17 July 2016

(1a) Republican Platform Attacks the Environment
GOP’s agenda clear: deregulate pollution, halt any action to prevent climate change, and expand fossil fuel use.
(1b) Republican Platform Rejects Paris Climate Agreement
“We reject the agendas of both the Kyoto Protocol and the Paris Agreement, which represent only the personal commitments of their signatories,” .... It also calls for an “immediate” halt to U.S. funding for the U.N. Framework Convention on Climate Change,
(2) Republicans Have No Answer for Coal Mining Collapse, Brad Plumer
Trump and other Republican aren’t really offering any alternatives at all. They spend most of their time railing against Obama’s "war on coal" ... pushing the illusion that all those jobs can somehow be brought back. ... Sen. Mitch McConnell (R-KY) is blocking a $4 billion plan in Congress that would send aid to troubled coal communities and shore up pension and medical care funds for retired miners.
(3) UN Must Reform to Address Climate Change
UN reforms needed: Address the responsibility-gap for managing climate risk. Improve understanding of climate risk. Monitor for climate tipping points.

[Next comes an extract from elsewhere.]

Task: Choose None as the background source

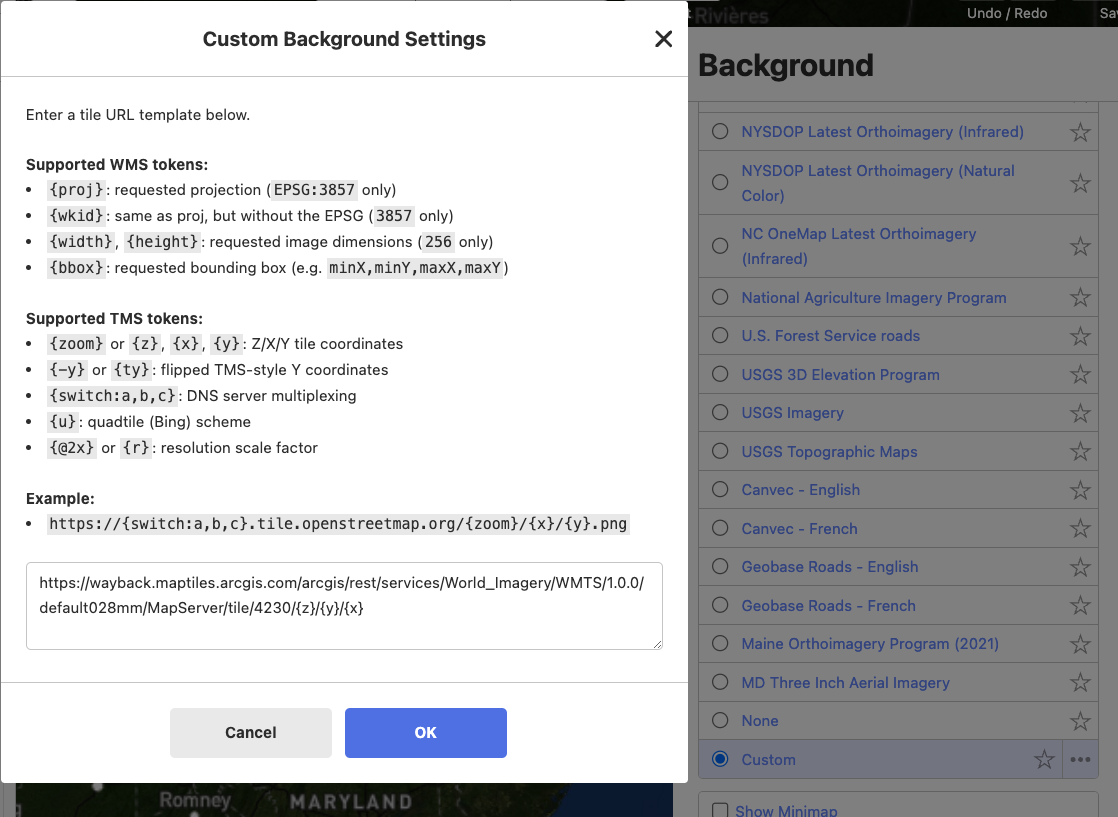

(4) Fossil Fuel Subsidy Reform
First, we need to clarify what we mean by “fossil fuel subsidies” – IMF says U.S. subsidies are $4.9 trillion but IEA says $493 billion. Second, there’s never a perfect time or place for fossil fuel subsidy reform. Reforms need to be tailored to the country context. Sometimes the best approach is to turn a crisis into an opportunity; other times it pays to lay the groundwork slowly and patiently. Third, we need to recognize that while climate change may be the priority for many of those advocating for fossil fuel subsidy reform, it’s not the priority on the ground. The more we know about the broader fiscal, economic and social benefits of well-crafted reforms, the stronger the case for reform will be. Think of the climate benefits as a bonus.
(5) A Climate Change Op-Ed for the Wall Street Journal
With an audience of movers and shakers from the top of the public and private sectors, the Wall Street Journal can boldly help lead the search for the best solutions to climate change. After years of misleading the public debate on climate change, the Wall Street Journal at least owes us the real, intellectual, and enlightening discussion that we deserve.

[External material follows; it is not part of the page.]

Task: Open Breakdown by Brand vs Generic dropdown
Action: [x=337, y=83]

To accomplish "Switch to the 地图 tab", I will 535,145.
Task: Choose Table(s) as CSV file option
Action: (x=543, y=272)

(6) Blazing Hot First Half of 2016
When comparing this year's temperature trends with past years, Schmidt said 2015 was also a very warm year, "but 2016 really has blown that out of the water."
(7) New Gas Infrastructure Will Completely Undermine U.S. Climate Goals
Emissions from leaks and combustion explain why ... the phrase "bridge to nowhere" is not uncommon when talking about natural gas. "It’s time for the fossil fuel industry to enter a managed decline ... [that] includes a just transition. "We can do this, but you have to make the decision to do it. You can’t really sugar coat it."
(8) Democratic Platform Calls For WWII-Scale Mobilization To Solve Climate Crisis, Joe Romm
We believe the United States must lead in forging a robust global solution to the climate crisis. We are committed to a national mobilization, and to leading a global effort to mobilize nations to address this threat on a scale not seen since World War II. In the first 100 days of the next administration, the President will convene a summit of the world’s best engineers, climate scientists, policy experts, activists, and indigenous communities to chart a course to solve the climate crisis. ... Our generation must lead the fight against climate change and we applaud President Obama’s leadership in forging the historic Paris climate change agreement. We will not only meet the goals we set in Paris, we will seek to exceed them and push other countries to do the same by slashing carbon pollution and rapidly driving down emissions of potent greenhouse gases like hydrofluorocarbons. We will support developing countries in their efforts to mitigate carbon pollution and other greenhouse gases, deploy more clean energy, and invest in climate resilience and adaptation.